I’m getting increasingly fascinated with Tumblr. It’s more than just one new service, and it isn’t sufficiently described as a microblogging platform.
The way the web worked for the first ten, fifteen years was with individual webspace. Initially, it was typically a few megabyte you got from your university, your ISP, or some free host. Later, commercial hosting became more common. It doesn’t make much difference. You had some space, you put things in. Inlining images from another server was technically never a problem, but soon became frowned upon: Bandwidth theft. Webmasters linked to each other. Over time, surfers relied more and more on search engines to find what they wanted. The rise of CMS and blogging software didn’t change much. The system was still the same.

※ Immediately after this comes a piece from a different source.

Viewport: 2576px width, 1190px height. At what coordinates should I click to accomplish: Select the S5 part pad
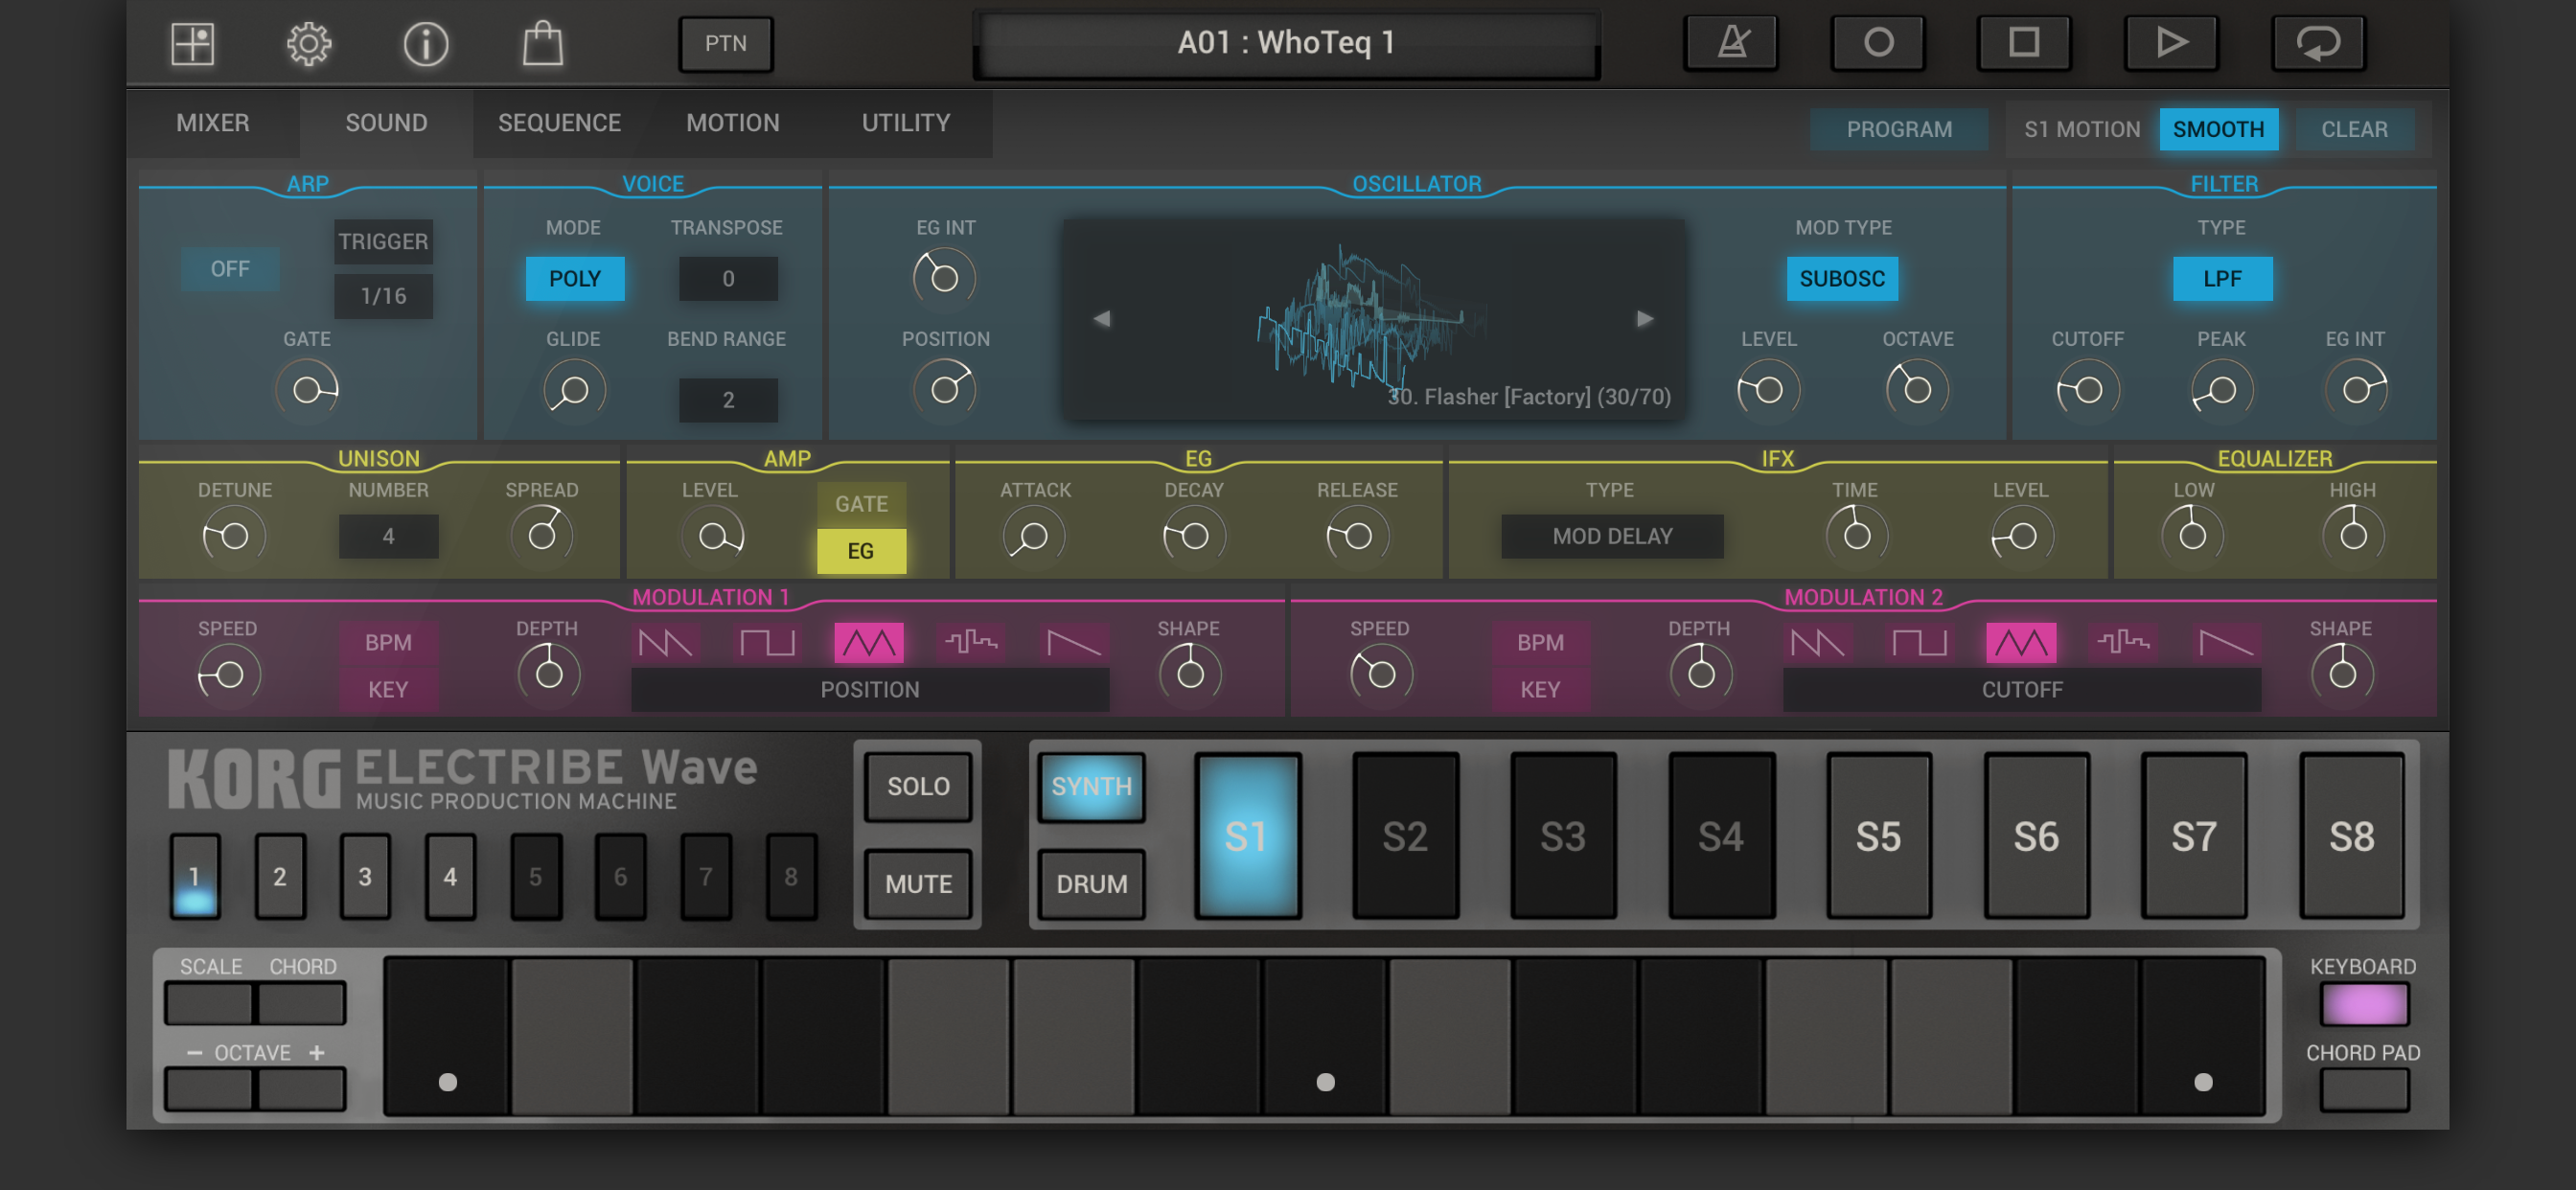1878,836
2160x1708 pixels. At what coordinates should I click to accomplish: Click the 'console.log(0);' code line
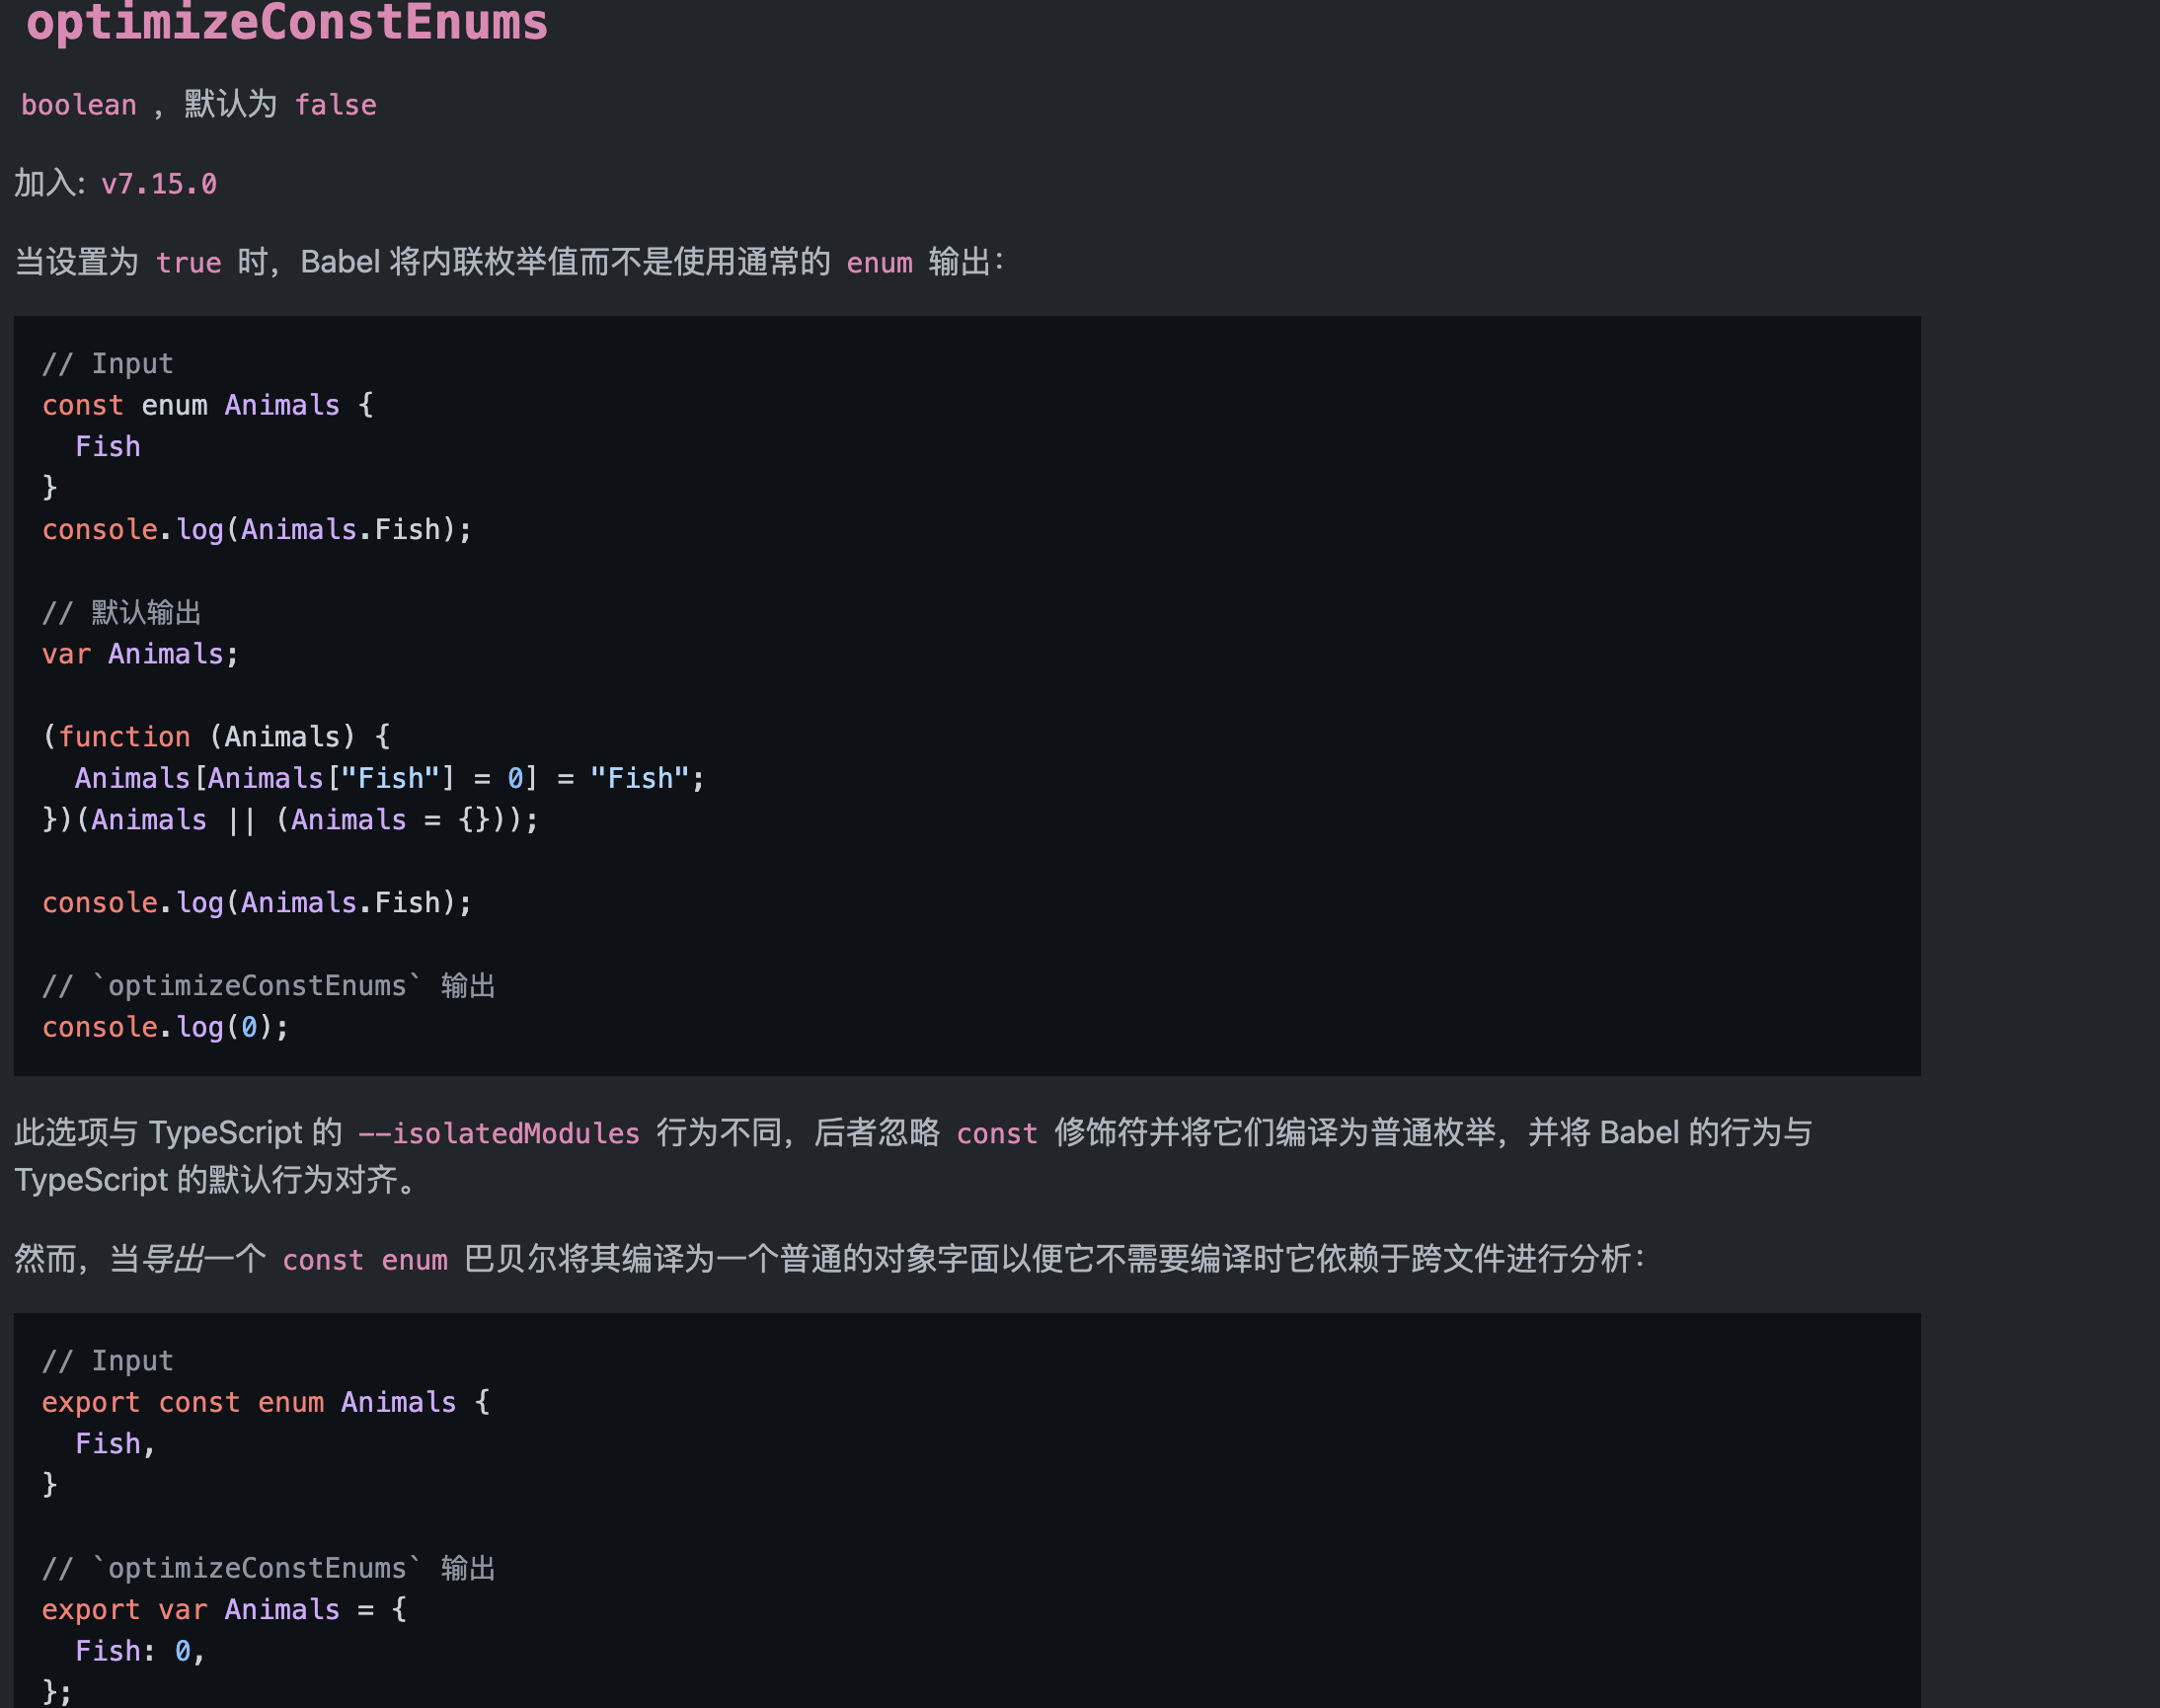[x=165, y=1027]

Tumblr isn’t just some blogging software. It is a huge database. That is probably the reason you can’t install it on your own server, just point a domain to your tumblelog. When you upload an image (and images are the main content on Tumblr), it becomes part of the database. By itself it is just a nondescript file, the original file name is erased in favor of a new one to the format tumblr, underscore, 19 random characters, underscore, width. If it is large enough, it will be stored as three files, with widths of 400, 500, and up to 1280 pixels respectively. The uploader can add a caption, which will also serve as the alt text of the image (relevant mainly for search engines), and tags (relevant mainly for other Tumblr users). If another user reblogs the image, one of the main features of Tumblr, it is just inlined in another blog. Usually it gets a new set of tags, sometimes it gets a new caption as well.
There are a few weaknesses. One thing Tumblr does not do is check for doubles. Image board software, the kind 4chan runs on, does. If you upload an image already in the database, you get an error messages and are prompted to link to it instead. On Tumblr, the image is just added again, so that there will be two identical images with different filenames in the database.
Standard search engines like Google don’t work all too well with Tumblr. They are designed to index web pages, not images and similar binary content. Even Google image search links to images as inlined in one specific web page. Combined with the habit of Tumblr users to reblog images simply because they like them and not bother much with descriptions, images that are popular on Tumblr are often more difficult to identify through a reverse image search than those that aren’t.
But the system is nevertheless sound. It would be interesting for more serious projects as well. I’m thinking of something along the lines of Wikimedia Commons, but I think I’ll explain that in a separate post.